The Eurozone will need a better functioning labor market to keep the monetary union
Unemployment in the Eurozone is at 12%, and the dismal short-term activity and sentiment indicators point to a likely further rise. In the meantime, the unemployment rate in the US is on a downward trend (even if it is still relatively high, compared to historical values). This is interesting because things looked very different back around mid-2009. At that point, which turned out to be the trough of the first phase of the Great Recession, employment had been declining significantly faster in the US than in the Eurozone. By Q3, 2009, US employment was down by 6% from its peak, Eurozone employment by 2.5%. And the US unemployment rate, which has always been significantly lower than in Europe, had reached the Eurozone level at that time (see chart below).
EU-US divergence...Seasonally adjusted unemployment rates
But then the same old pattern seems to be coming back. The unemployment rate difference between the Eurozone and the US now is as wide, or even wider, than usual (about 4-5 percentage points), three and a half years after being the same. Employment in the US is still down from the peak, but only by 2%. In the Eurozone, employment has continued to decline, and now is probably down by more than 3% from the peak (we only have Q3 2012 Eurostat data).

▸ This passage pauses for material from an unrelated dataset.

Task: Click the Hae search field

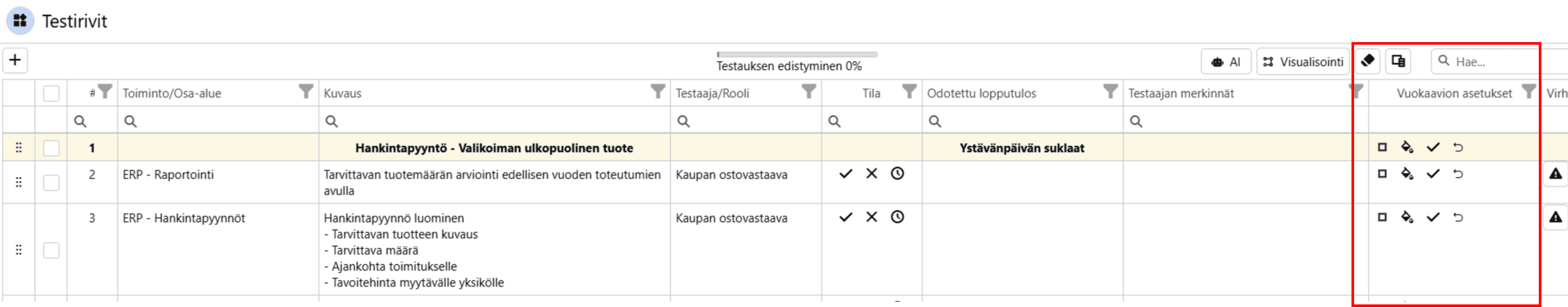Action: pos(1491,62)
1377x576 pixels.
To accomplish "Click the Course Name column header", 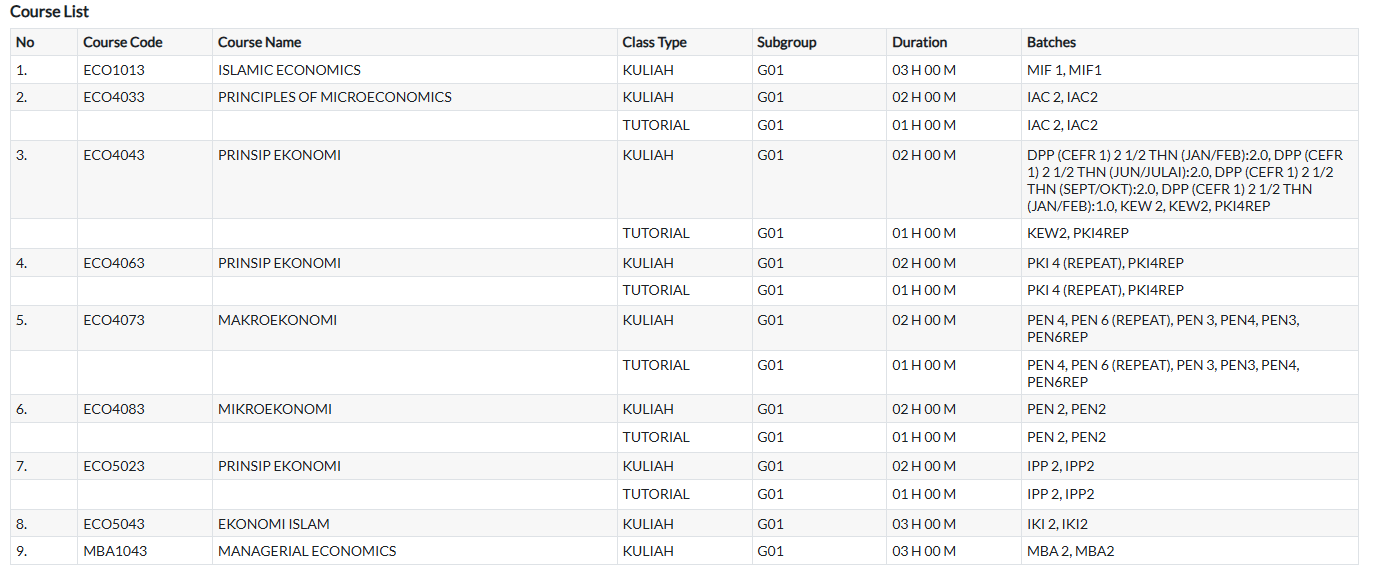I will click(259, 42).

There are several reasons for this:
- The US was able to conduct looser monetary and fiscal policies (this may come back to haunt it though in some form in the future, probably in the shape of increasing inflation)
- The US has better functioning and more flexible labor markets: it is easier to fire people than in Europe, but companies are less afraid to re-hire workers in an upturn. Also, labor mobility is higher than in Europe
- Bank lending in the US plays a lesser role (the corporate bond market is more important than in Europe), and large banks operate nationwide, not tied to any particular state. This means that in some parts of Europe, bank lending and thus economic activity can suffer exactly when the given country suffers an economic/asset price setback.

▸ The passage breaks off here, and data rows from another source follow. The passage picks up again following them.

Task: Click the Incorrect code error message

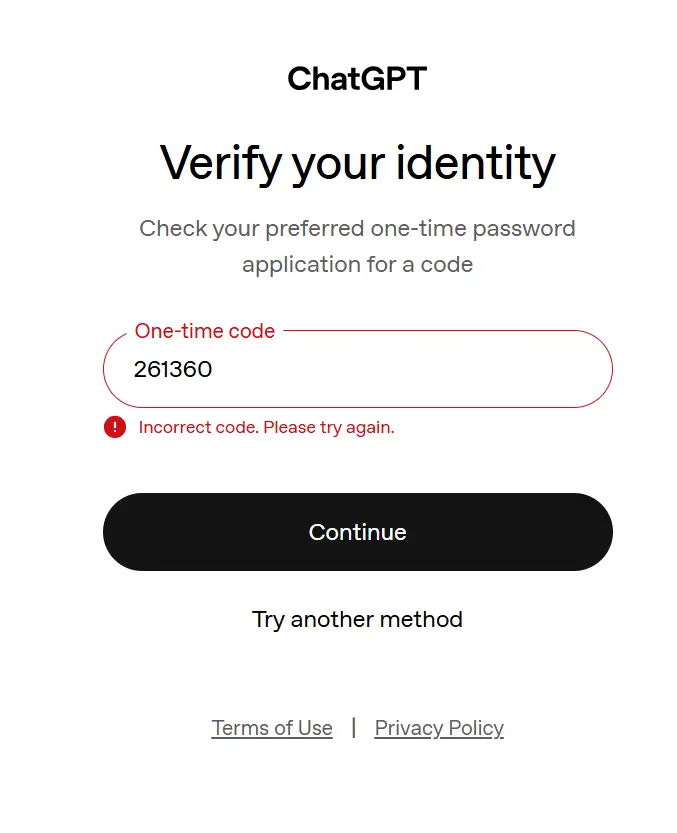Action: (266, 427)
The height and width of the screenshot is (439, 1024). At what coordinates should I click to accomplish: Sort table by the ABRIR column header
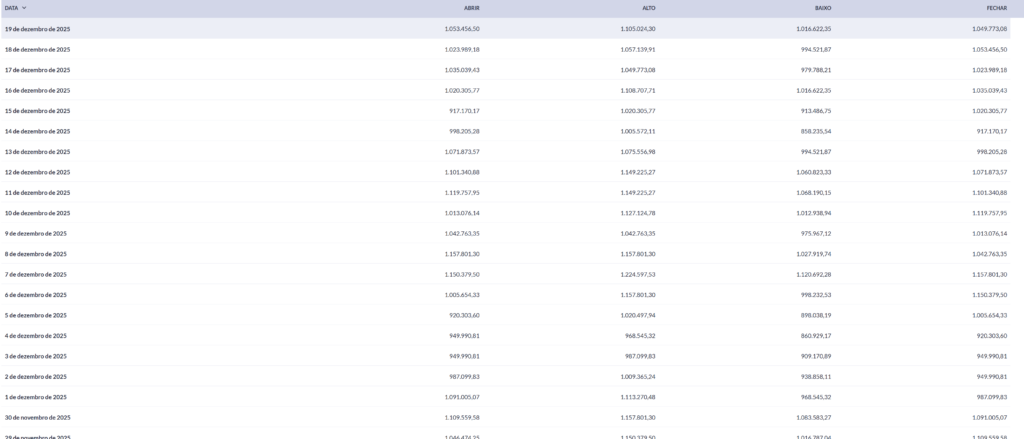pos(470,7)
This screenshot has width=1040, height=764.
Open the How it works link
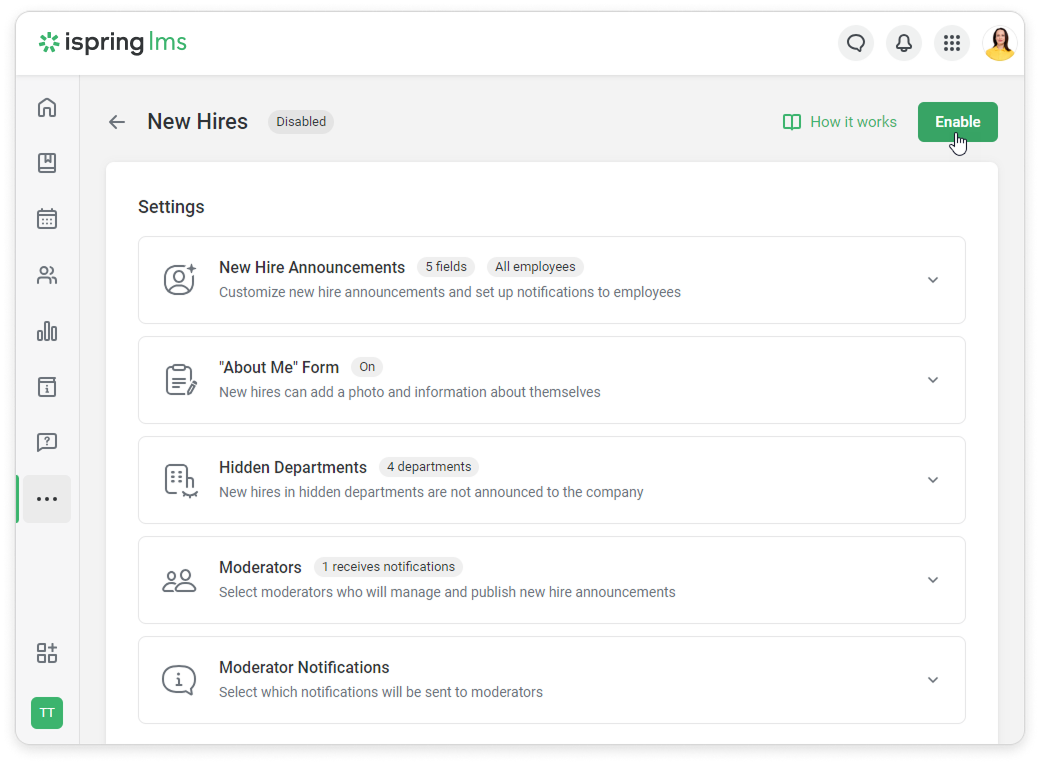(x=840, y=122)
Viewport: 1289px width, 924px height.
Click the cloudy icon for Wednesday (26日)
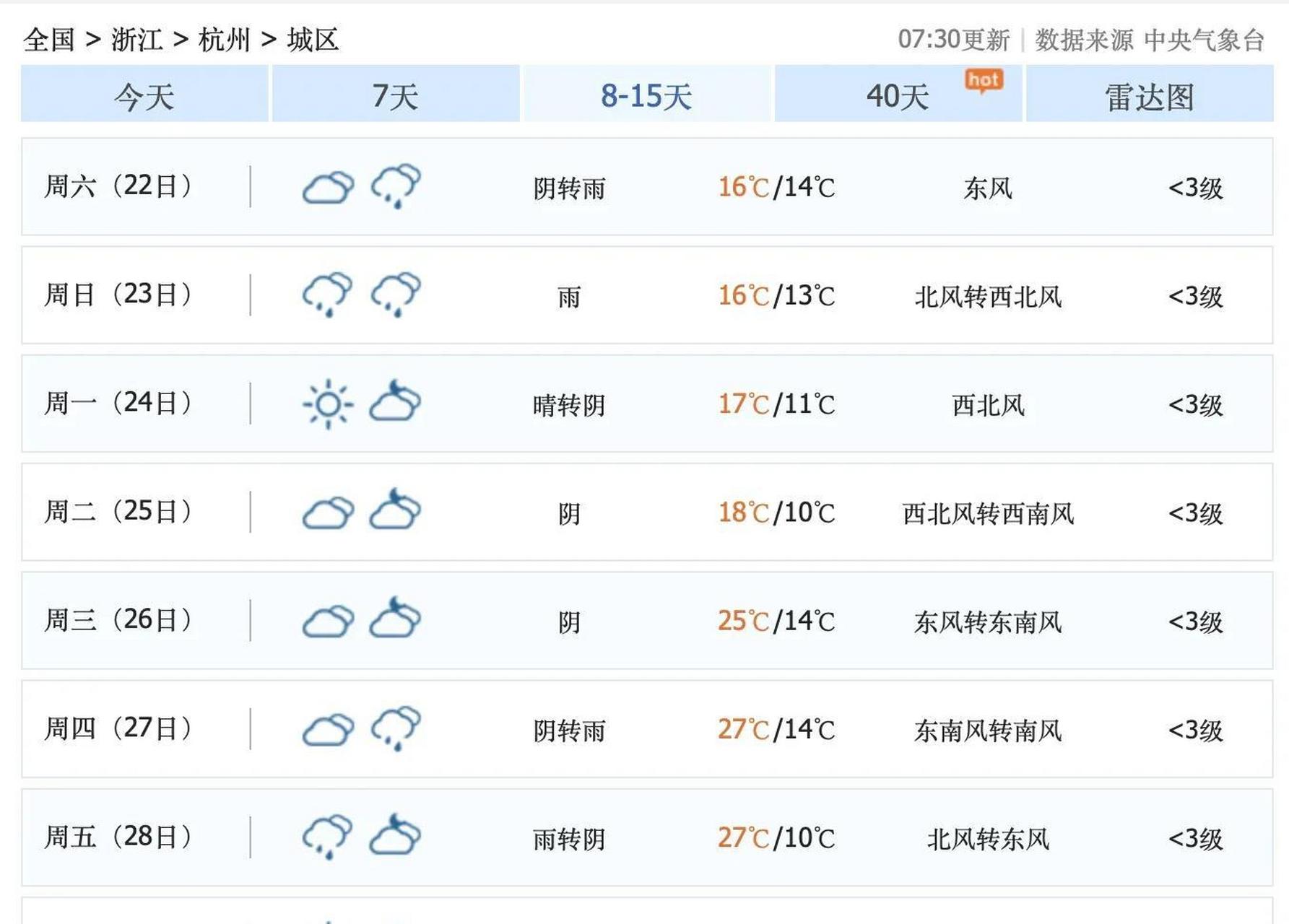[329, 619]
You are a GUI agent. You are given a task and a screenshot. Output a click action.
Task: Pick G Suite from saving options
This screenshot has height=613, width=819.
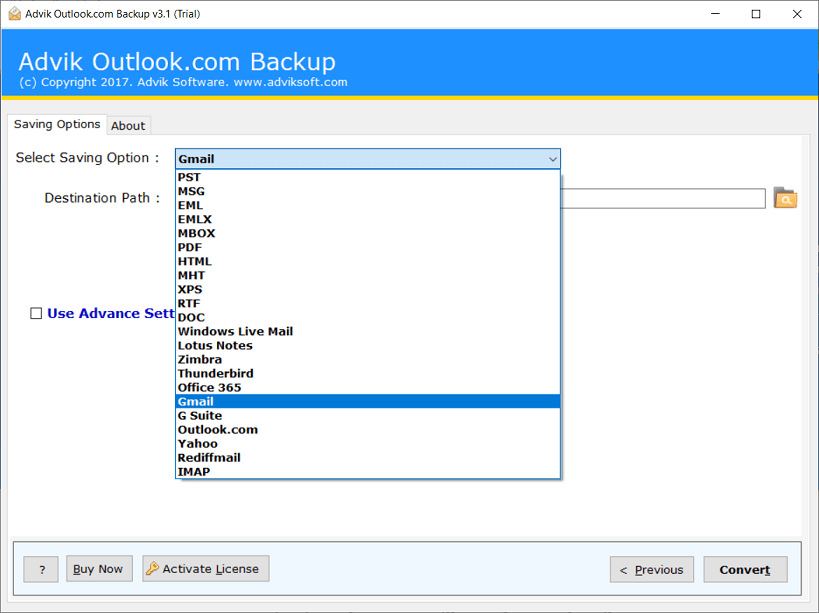200,415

- The federal state is much larger in the US than in the Eurozone (EU), and can play a countercyclical role. It pays unemployment benefits even if state governments go bankrupt
It is also worth taking a look at the country level unemployment rates:
The US (since the Great Depression) never had an unemployment rate in any state as crazy as Spain or Greece currently have (above 25%). In February, the highest unemployment rate in the US was in California, at 9.6%, and the lowest in North Dakota, at 3.3% (remember the shale gas boom we wrote about?).

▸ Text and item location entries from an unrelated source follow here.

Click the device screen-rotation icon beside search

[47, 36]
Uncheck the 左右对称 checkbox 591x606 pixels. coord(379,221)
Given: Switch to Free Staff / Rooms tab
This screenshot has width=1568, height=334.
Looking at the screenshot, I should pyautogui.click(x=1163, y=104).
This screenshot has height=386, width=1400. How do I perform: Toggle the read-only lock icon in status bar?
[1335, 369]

Let’s take two specific examples to see the difference in the adjustment process. Hot, with a property boom that went bust and containing a lot of Spanish speaking people – that describes both Spain and Nevada. The decline in employment initially was much the same (in fact, the cumulative employment decline was smaller in Spain than in Nevada up to 2012, see chart below)
Two very similar busts…Employment, Q42007=100
Sources: Eurostat, BLS
The unemployment response was very different. In Spain, employment declines went straight into unemployment rates, and stayed there. In Nevada, as time went on, part of the unemployed population migrated to other, more prosperous states. Unemployment rates peaked at 14% in Nevada in 2010, and is now 9.6%. The decline in the labor force was equivalent of about 40% of the decline in the number of unemployed. What happens in Vegas does not always stay in Vegas.
…but two very different unemployment response
Source: Eurostat, BLS
In Europe, the labor migration response is a lot less intense than in the US (except maybe from Central and Eastern Europe, where lower relative income levels are an additional motivation). You need a huge shock to move people away from their familiar language, environment, friends and families. Greek and Spanish workers have started to move to places like Germany, but only after unemployment levels reached astronomical levels (for young people they are above 50% in both countries). However, more prosperous EU countries such as the UK or Germany may introduce measures curtailing migration in light of the crisis. Most recently, for example, the Cameron government announced plans to clamp down on welfare benefits for migrants.
In the Eurozone, most politicians now came to the conclusion that if they want to maintain a common currency, they need to have a common fiscal policy. That may be necessary, but not sufficient. A common and well functioning labor market may be necessary as well.